Questi risultati hanno spinto UBS a triplicare il target price su Micron, portandolo da 535 a 1.625 dollari, citando le opportunità derivanti da accordi di lungo termine con prezzi parzialmente fissi. Si tratta del target più elevato tra i 46 broker che seguono il titolo e implica una valutazione vicina a 1.800 miliardi di dollari.

L’analista Timothy Arcuri ha affermato che il mercato potrebbe iniziare ad applicare multipli più “normali” a Micron man mano che emergeranno prove dei cambiamenti strutturali che l’intelligenza artificiale sta producendo nell’industria delle memorie.

UBS ha tuttavia evidenziato anche alcuni rischi. Un rialzo dell’859% in dodici mesi incorpora già aspettative di forte crescita futura, mentre il mercato delle memorie è storicamente molto volatile quando il ciclo si inverte o le aziende non riescono più a sorprendere positivamente. Inoltre, l’arrivo di nuova capacità produttiva da parte dei tre principali produttori mondiali potrebbe attenuare le tensioni sull’offerta e comprimere i margini.

Nonostante ciò, UBS ritiene che la carenza di memorie possa protrarsi almeno fino al secondo trimestre del 2028, scenario che potrebbe continuare a sostenere la generazione di cassa del gruppo.

Tornando a STM, il rally del titolo non sta frenando l’ottimismo degli analisti. Martedì Bank of America ha alzato il target price da 46 a 63 euro mantenendo una raccomandazione neutral, dopo aver aumentato dell’1% le stime di fatturato per il 2027 e il 2028 e aver rivisto al rialzo di circa 200 punti base la previsione di margine lordo per il 2028.

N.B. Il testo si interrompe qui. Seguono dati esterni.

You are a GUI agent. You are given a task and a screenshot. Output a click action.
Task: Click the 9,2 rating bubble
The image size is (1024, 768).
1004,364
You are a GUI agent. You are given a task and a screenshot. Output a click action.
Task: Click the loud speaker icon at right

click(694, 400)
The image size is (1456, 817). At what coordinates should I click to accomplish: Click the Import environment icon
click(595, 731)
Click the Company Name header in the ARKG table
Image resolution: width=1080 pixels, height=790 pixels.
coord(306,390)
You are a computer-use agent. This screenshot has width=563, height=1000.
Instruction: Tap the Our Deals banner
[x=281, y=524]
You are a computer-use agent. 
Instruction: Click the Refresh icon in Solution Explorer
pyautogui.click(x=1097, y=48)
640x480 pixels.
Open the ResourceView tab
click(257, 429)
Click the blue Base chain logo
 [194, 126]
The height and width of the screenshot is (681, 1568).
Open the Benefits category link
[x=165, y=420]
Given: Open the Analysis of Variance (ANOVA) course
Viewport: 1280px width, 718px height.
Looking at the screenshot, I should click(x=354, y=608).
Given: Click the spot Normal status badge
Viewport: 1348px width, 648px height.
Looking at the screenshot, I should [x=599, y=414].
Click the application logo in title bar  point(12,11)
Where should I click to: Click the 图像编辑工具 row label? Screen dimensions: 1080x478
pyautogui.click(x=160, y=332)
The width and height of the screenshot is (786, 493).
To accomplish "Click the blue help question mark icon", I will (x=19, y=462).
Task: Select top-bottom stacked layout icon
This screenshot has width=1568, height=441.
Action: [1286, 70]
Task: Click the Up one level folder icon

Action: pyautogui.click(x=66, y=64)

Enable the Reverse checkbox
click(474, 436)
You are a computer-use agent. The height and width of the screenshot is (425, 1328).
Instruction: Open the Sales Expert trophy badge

Anche Oddo BHF ha incrementato il target price su STM da 58 a 70 euro confermando il rating outperform. “A few weeks after the publication of the first-quarter results, the group’s position remains positive,” hanno commentato gli analisti dopo un roadshow, aggiungendo che “the business performing well across all segments.” Gli esperti hanno inoltre sottolineato che “STM’s profile is rapidly shifting toward infrastructure markets (data centers/satellites), which are inherently less cyclical, improving visibility on growth and rapidly improving margins.”

Infine, lunedì Banca Akros ha aumentato il fair value da 52 a 63 euro confermando la raccomandazione accumulate. Gli analisti ritengono che una possibile IPO di SpaceX possa rappresentare un catalizzatore positivo per STM e credono che le previsioni del gruppo sulle vendite AI cloud, superiori a 500 milioni di dollari nel 2026 e oltre 1 miliardo nel 2027, possano risultare prudenti considerando il forte posizionamento della società in Cina.